According to the page on the TV film Cry in the Wild: The Taking of Peggy Ann, in what town did the real abduction of Peggy Ann Bradnick take place?

• [Document passage]
***
- DVD cover
- Genre: Crime Drama
- Written by: Durrell Royce Crays
- Directed by: Charles Correll
- Starring: Megan Follows David Morse Dion Anderson
- Music by: Sylvester Levay
- Original language: English

Production
- Executive producers: Joel Fields Ronald H. Gilbert Leonard Hill
- Producer: Ardythe Goergens
- Production locations: Cupertino, California Los Altos Hills, California San Jose, California
- Cinematography: Steven Shaw
- Editor: Mark Rosenbaum
- Running time: 90 minutes
- Production companies: Leonard Hill Films Ron Gilbert Associates

Original release
- Network: NBC
- Release: May 6, 1991

= Cry in the Wild: The Taking of Peggy Ann =

1991 American television film by Charles Correll

Cry in the Wild: The Taking of Peggy Ann is a 1991 American television movie directed by Charles Correll. The plot is based on the true story of the abduction of Peggy Ann Bradnick by an ex-convict and ex-mental patient William Diller Hollenbaugh which took place in Shade Gap, Pennsylvania on May 11, 1966. The film was first aired on NBC, on May 6, 1991, and was the most-watched primetime show of the week.
***
• [Listed records]
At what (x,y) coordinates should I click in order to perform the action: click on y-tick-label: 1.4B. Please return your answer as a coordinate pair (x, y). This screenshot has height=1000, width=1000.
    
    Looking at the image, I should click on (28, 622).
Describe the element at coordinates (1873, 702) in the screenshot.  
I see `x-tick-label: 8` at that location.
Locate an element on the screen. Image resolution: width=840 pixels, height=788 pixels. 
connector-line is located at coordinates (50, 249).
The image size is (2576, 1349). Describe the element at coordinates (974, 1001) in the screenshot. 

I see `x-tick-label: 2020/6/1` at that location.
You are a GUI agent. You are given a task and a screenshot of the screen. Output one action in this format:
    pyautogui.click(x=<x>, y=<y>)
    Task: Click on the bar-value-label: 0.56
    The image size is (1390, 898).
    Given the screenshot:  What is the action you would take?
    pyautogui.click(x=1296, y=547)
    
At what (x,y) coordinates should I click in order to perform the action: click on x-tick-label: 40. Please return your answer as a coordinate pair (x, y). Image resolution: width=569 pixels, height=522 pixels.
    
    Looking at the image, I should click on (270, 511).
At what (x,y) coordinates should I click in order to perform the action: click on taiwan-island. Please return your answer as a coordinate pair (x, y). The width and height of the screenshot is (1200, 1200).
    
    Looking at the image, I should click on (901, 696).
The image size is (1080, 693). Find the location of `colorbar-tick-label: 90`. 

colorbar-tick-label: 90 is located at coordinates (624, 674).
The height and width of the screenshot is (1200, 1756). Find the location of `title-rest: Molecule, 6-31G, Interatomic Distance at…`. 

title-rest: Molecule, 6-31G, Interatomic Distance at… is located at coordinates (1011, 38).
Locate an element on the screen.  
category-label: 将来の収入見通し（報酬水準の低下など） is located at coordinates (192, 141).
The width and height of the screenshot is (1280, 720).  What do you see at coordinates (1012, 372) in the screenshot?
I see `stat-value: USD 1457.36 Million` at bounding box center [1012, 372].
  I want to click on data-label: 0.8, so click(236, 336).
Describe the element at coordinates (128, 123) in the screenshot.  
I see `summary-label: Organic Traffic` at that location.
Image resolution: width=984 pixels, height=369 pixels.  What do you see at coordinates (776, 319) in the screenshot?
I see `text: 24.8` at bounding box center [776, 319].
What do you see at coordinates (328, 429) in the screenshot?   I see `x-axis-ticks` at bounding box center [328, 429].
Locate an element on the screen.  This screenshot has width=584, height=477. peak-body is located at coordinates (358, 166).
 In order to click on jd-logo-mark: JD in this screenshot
***
• [Final answer]
Shade Gap, Pennsylvania